By blocking another travel ban, a US court show Donald Trump and his team that words matter, writes DW's Michael Knigge. The court's message was that Trump can't govern by insinuation and obfuscation.

Image: Getty Images/D.Angerer/Detail

That even a revised travel ban was stopped by a US court just hours before the executive order was to go into effect should give pause to US President Donald Trump and his inner circle. The ruling from the federal court in Hawaii indicates that even what a defiant President Trump in his first remarks after the ruling called a "watered down” version of the first botched travel ban, discriminates against Muslims and thus violates the constitution.

While the ruling did not explicitly mention Muslims, it held that "the Executive Order was issued with a purpose to disfavor a particular religion," i.e. Muslims.

Michael Knigge reports on transatlantic relations for DW

The court reached its conclusion not via the text of the order itself but by public statements made by President Trump himself as well as by top Trump aide Stephen Miller and by Trump advisor Rudy Giuliani.  Public remarks by the trio, according to the court, showed that the true intent behind the ban was, in fact, to discriminate against Muslims.

Ironically, Trump in his angry first remarks about the ruling did little to improve his future legal chances. Not only did he, as usual, attack the court's ruling as "unprecedented overreach," but he even mused about breaking it up. Indeed, his ranting about the ruling only added fodder to what many suspected all along - and what the Hawaii court concluded - namely, that the travel ban was a religious ban.  

Instead of attacking this "terrible" ruling and promising, as he has before, that his administration would go all the way to the Supreme Court and win, the president should have taken this second shot across the bow as a moment to reflect his and his administration's conduct.

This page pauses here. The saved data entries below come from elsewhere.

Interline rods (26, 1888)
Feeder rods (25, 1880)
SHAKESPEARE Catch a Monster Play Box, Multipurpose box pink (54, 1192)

The court's ruling offered a simple and important lesson for the president that is easily understood even to someone without a legal degree. It said that words matter and that efforts to try to obfuscate the real meaning of those words through legal rhetoric is unacceptable.

It is, therefore, welcome that a court shows a president and an administration that constantly engage in insinuation, obfuscation and disinformation that they are going to be held accountable for what they mean and they say.